Traudt worked at Sumitomo Bank Capital Markets (SBCM), then ING Barings before spending four years at a software firm called Summit Systems. Eventually, he returned to banking at Goldman Sachs, but after another two years in the financial sector decided that he was better off at a start-up.

By this point, he realised that it was software engineering – rather than the financial sector – that really interested him.

Traudt left Goldman to become the chief technology officer of risk analytics firm Quantifi – the then-startup’s third employee. He recently joined data analytics fintech firm Axioma as a managing director and the head of product engineering.

“It was not an easy decision to leave Goldman Sachs to be the third employee at a startup, especially with two small children at home,” Traudt says. “However, I knew that if I were to stay at Goldman I would have been working on small improvements to a very large and well-established system, whereas at Quantifi I had the opportunity to build a completely new front-office pricing and risk system from the ground up with the last technologies and design patterns.”
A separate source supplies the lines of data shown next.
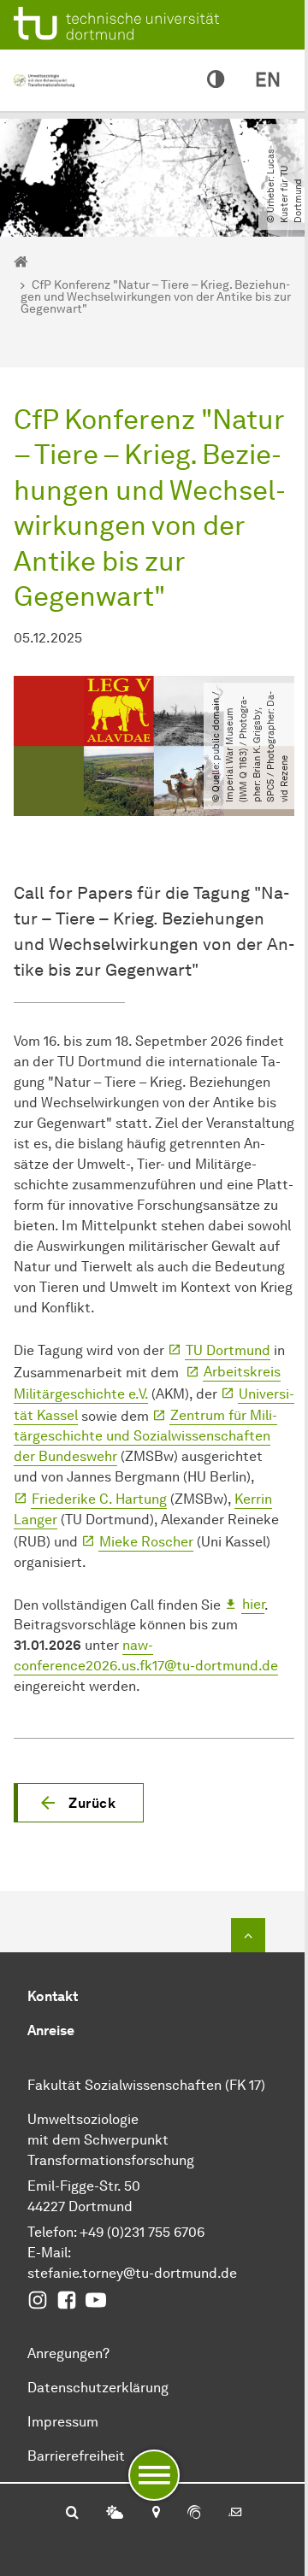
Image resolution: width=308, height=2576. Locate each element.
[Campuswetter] (114, 2513)
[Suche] (72, 2513)
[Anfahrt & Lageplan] (155, 2513)
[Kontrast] (215, 80)
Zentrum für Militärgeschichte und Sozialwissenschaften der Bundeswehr (145, 1435)
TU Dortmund (228, 1350)
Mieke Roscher (146, 1542)
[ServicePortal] (194, 2513)
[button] (79, 1802)
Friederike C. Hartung (99, 1499)
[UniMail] (235, 2513)
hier (253, 1604)
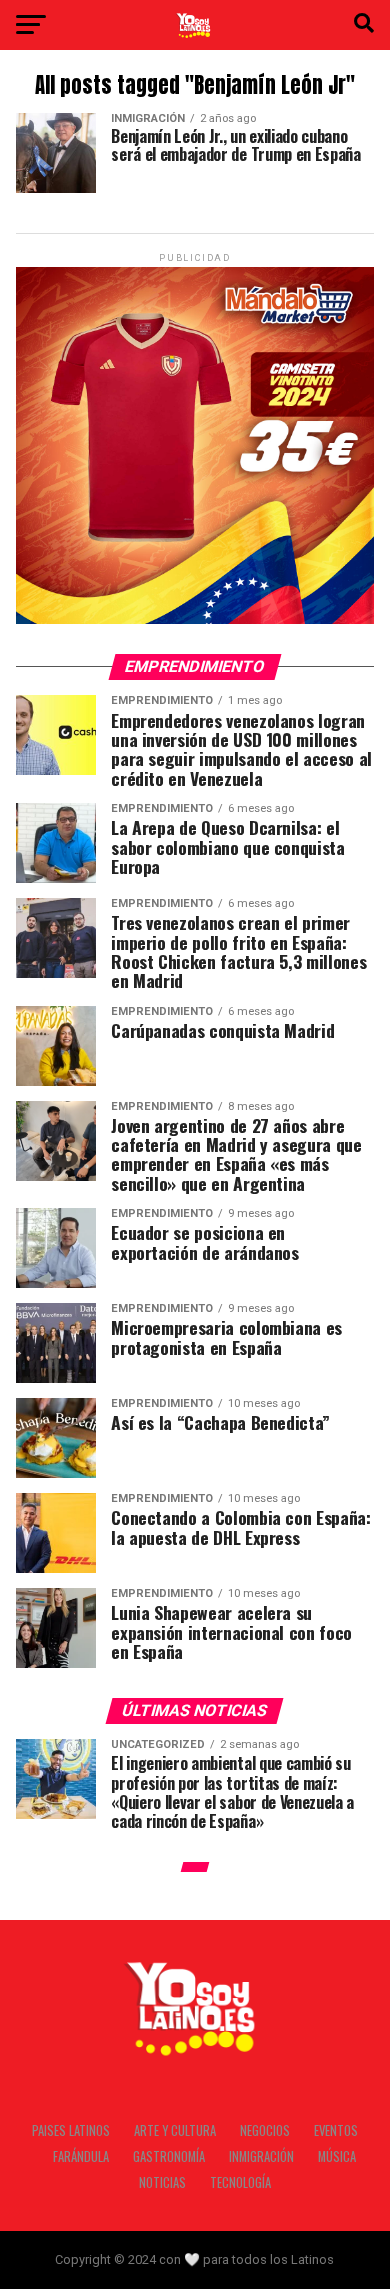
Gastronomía (169, 2156)
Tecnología (240, 2182)
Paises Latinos (71, 2130)
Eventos (336, 2130)
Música (337, 2156)
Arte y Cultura (175, 2130)
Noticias (162, 2182)
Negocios (265, 2130)
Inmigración (261, 2156)
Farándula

Things could have been very different, for both Traudt and Goldman Sachs. Traudt was brought in to work on a project that would create a new common platform across the bank’s equities division, but the bursting of the dotcom bubble – followed by the 9/11 attacks – meant that the project was scaled back.

“Rather than implement a new common platform, it was decided to leverage the existing proprietary SecDB system, used by the FICC division, to support equity derivatives,” he says. “Probably the most challenging aspect of the role was keeping up with the changing priorities during this period, especially as I was a relative newcomer.”

SecDB is Goldman’s secret sauce that allows it to price trades and assess risk for 2.8 million+ trading positions daily. It also allowed it to see exactly how exposed it was to the risky assets that blew up during the 2008 financial crisis, and is credited with ensuring the bank came out better than most of its peers.

Traudt believes that banking is not the best place to be for a developer now, and that any technologist should ensure they’re best positioned at a company at the forefront of the latest technology.

Try to identify firms using the latest technologies and with a proven track record of innovation,” he says. “I know developers who are well paid but unsatisfied in their careers because they are stuck maintaining legacy systems using much older technologies,” he says.

There is always a need for smart, motivated developers in this space, but you need to find a way to stand out from the crowd. Contributing to open-source projects is one good way to do this.

“There are so many interesting technologies out there that nobody can master them all,” Traudt says. “I think it is better to have deep expertise in a small number of technologies than shallow expertise in a larger number just to pad your resume – one of my pet peeves is when people list every version of .NET or some other technology on their resume.